======== Raw records

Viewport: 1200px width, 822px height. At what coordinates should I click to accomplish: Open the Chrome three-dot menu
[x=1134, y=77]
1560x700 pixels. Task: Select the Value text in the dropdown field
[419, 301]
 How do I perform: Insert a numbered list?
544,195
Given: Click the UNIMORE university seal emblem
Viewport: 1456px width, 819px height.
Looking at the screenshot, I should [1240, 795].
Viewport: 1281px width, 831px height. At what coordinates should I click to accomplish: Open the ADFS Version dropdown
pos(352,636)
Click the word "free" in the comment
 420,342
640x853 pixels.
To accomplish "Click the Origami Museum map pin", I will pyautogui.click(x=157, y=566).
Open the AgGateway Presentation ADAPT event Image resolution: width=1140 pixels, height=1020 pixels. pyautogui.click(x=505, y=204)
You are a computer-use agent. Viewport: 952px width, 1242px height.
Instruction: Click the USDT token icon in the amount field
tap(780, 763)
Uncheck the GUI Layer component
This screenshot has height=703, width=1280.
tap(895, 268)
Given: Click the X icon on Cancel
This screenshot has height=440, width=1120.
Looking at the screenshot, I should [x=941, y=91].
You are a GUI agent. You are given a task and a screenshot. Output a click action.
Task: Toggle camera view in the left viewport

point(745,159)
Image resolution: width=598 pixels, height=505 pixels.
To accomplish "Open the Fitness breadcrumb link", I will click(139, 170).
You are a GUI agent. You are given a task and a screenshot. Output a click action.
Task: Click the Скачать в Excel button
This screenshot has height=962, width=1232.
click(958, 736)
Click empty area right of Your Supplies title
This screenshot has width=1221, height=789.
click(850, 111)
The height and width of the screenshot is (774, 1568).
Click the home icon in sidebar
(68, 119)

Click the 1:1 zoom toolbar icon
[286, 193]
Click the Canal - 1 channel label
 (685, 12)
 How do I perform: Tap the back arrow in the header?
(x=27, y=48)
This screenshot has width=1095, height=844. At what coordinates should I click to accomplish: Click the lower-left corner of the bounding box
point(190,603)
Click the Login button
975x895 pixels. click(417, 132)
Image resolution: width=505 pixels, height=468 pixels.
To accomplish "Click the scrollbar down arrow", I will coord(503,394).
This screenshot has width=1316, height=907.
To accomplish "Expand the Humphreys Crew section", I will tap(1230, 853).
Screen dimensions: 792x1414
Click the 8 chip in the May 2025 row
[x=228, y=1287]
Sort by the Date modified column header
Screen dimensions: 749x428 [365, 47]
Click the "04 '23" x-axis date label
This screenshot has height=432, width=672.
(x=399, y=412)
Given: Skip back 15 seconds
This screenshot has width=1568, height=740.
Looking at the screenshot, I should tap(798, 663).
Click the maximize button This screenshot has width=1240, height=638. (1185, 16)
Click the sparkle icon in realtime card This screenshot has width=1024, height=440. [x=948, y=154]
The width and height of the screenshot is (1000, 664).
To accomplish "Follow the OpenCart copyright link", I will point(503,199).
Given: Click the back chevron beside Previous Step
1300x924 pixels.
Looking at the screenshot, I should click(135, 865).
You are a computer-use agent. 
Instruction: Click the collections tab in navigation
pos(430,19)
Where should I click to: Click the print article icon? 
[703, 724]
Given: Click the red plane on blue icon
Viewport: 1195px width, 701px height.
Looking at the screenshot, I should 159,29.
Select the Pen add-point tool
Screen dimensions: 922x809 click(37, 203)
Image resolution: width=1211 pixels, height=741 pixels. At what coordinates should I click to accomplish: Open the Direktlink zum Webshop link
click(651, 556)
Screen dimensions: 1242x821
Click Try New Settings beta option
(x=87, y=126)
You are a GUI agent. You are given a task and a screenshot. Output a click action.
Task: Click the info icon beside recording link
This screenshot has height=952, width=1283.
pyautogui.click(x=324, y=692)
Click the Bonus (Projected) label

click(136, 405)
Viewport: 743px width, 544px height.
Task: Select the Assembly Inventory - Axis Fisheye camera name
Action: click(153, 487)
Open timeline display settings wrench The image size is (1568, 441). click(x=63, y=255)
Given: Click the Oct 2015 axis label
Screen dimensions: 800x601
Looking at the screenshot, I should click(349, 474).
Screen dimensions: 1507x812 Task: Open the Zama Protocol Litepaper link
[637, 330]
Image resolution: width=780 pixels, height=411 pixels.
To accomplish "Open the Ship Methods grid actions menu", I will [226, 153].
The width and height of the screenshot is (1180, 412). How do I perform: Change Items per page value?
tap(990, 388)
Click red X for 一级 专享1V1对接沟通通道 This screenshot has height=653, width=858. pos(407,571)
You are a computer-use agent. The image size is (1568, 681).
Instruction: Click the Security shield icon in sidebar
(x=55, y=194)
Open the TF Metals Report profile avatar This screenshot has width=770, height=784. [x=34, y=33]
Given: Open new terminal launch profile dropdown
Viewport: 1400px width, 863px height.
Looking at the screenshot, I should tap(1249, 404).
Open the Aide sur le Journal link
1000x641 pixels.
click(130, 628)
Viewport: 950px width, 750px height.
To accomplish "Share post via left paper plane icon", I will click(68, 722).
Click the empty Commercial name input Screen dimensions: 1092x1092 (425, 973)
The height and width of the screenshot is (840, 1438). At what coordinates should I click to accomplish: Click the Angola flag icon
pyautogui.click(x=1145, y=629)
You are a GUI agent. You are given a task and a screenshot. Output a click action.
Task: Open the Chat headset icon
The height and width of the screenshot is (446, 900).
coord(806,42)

================

> _What is being asked_
Please update the rows above by changing "GUI agent" to "GUI assistant" wherever it appears, leaving all other text unchanged.

> _Answer to the task_
Viewport: 1200px width, 822px height. At what coordinates should I click to accomplish: Open the Chrome three-dot menu
[x=1134, y=77]
1560x700 pixels. Task: Select the Value text in the dropdown field
[419, 301]
 How do I perform: Insert a numbered list?
544,195
Given: Click the UNIMORE university seal emblem
Viewport: 1456px width, 819px height.
Looking at the screenshot, I should [1240, 795].
Viewport: 1281px width, 831px height. At what coordinates should I click to accomplish: Open the ADFS Version dropdown
pos(352,636)
Click the word "free" in the comment
 420,342
640x853 pixels.
To accomplish "Click the Origami Museum map pin", I will pyautogui.click(x=157, y=566).
Open the AgGateway Presentation ADAPT event Image resolution: width=1140 pixels, height=1020 pixels. pyautogui.click(x=505, y=204)
You are a computer-use agent. Viewport: 952px width, 1242px height.
Instruction: Click the USDT token icon in the amount field
tap(780, 763)
Uncheck the GUI Layer component
This screenshot has height=703, width=1280.
tap(895, 268)
Given: Click the X icon on Cancel
This screenshot has height=440, width=1120.
Looking at the screenshot, I should [x=941, y=91].
You are a GUI assistant. You are given a task and a screenshot. Output a click action.
Task: Toggle camera view in the left viewport

point(745,159)
Image resolution: width=598 pixels, height=505 pixels.
To accomplish "Open the Fitness breadcrumb link", I will click(139, 170).
You are a GUI assistant. You are given a task and a screenshot. Output a click action.
Task: Click the Скачать в Excel button
This screenshot has height=962, width=1232.
click(958, 736)
Click empty area right of Your Supplies title
This screenshot has width=1221, height=789.
click(850, 111)
The height and width of the screenshot is (774, 1568).
Click the home icon in sidebar
(68, 119)

Click the 1:1 zoom toolbar icon
[286, 193]
Click the Canal - 1 channel label
 (685, 12)
 How do I perform: Tap the back arrow in the header?
(x=27, y=48)
This screenshot has width=1095, height=844. At what coordinates should I click to accomplish: Click the lower-left corner of the bounding box
point(190,603)
Click the Login button
975x895 pixels. click(417, 132)
Image resolution: width=505 pixels, height=468 pixels.
To accomplish "Click the scrollbar down arrow", I will coord(503,394).
This screenshot has width=1316, height=907.
To accomplish "Expand the Humphreys Crew section", I will tap(1230, 853).
Screen dimensions: 792x1414
Click the 8 chip in the May 2025 row
[x=228, y=1287]
Sort by the Date modified column header
Screen dimensions: 749x428 [365, 47]
Click the "04 '23" x-axis date label
This screenshot has height=432, width=672.
(x=399, y=412)
Given: Skip back 15 seconds
This screenshot has width=1568, height=740.
Looking at the screenshot, I should tap(798, 663).
Click the maximize button This screenshot has width=1240, height=638. (1185, 16)
Click the sparkle icon in realtime card This screenshot has width=1024, height=440. [x=948, y=154]
The width and height of the screenshot is (1000, 664).
To accomplish "Follow the OpenCart copyright link", I will point(503,199).
Given: Click the back chevron beside Previous Step
1300x924 pixels.
Looking at the screenshot, I should click(135, 865).
You are a computer-use agent. 
Instruction: Click the collections tab in navigation
pos(430,19)
Where should I click to: Click the print article icon? 
[703, 724]
Given: Click the red plane on blue icon
Viewport: 1195px width, 701px height.
Looking at the screenshot, I should 159,29.
Select the Pen add-point tool
Screen dimensions: 922x809 click(37, 203)
Image resolution: width=1211 pixels, height=741 pixels. At what coordinates should I click to accomplish: Open the Direktlink zum Webshop link
click(651, 556)
Screen dimensions: 1242x821
Click Try New Settings beta option
(x=87, y=126)
You are a GUI assistant. You are given a task and a screenshot. Output a click action.
Task: Click the info icon beside recording link
This screenshot has height=952, width=1283.
pyautogui.click(x=324, y=692)
Click the Bonus (Projected) label

click(136, 405)
Viewport: 743px width, 544px height.
Task: Select the Assembly Inventory - Axis Fisheye camera name
Action: click(153, 487)
Open timeline display settings wrench The image size is (1568, 441). click(x=63, y=255)
Given: Click the Oct 2015 axis label
Screen dimensions: 800x601
Looking at the screenshot, I should click(349, 474).
Screen dimensions: 1507x812 Task: Open the Zama Protocol Litepaper link
[637, 330]
Image resolution: width=780 pixels, height=411 pixels.
To accomplish "Open the Ship Methods grid actions menu", I will [226, 153].
The width and height of the screenshot is (1180, 412). How do I perform: Change Items per page value?
tap(990, 388)
Click red X for 一级 专享1V1对接沟通通道 This screenshot has height=653, width=858. pos(407,571)
You are a computer-use agent. The image size is (1568, 681).
Instruction: Click the Security shield icon in sidebar
(x=55, y=194)
Open the TF Metals Report profile avatar This screenshot has width=770, height=784. [x=34, y=33]
Given: Open new terminal launch profile dropdown
Viewport: 1400px width, 863px height.
Looking at the screenshot, I should tap(1249, 404).
Open the Aide sur le Journal link
1000x641 pixels.
click(130, 628)
Viewport: 950px width, 750px height.
To accomplish "Share post via left paper plane icon", I will click(68, 722).
Click the empty Commercial name input Screen dimensions: 1092x1092 (425, 973)
The height and width of the screenshot is (840, 1438). At what coordinates should I click to accomplish: Click the Angola flag icon
pyautogui.click(x=1145, y=629)
You are a GUI assistant. You are given a task and a screenshot. Output a click action.
Task: Open the Chat headset icon
The height and width of the screenshot is (446, 900).
coord(806,42)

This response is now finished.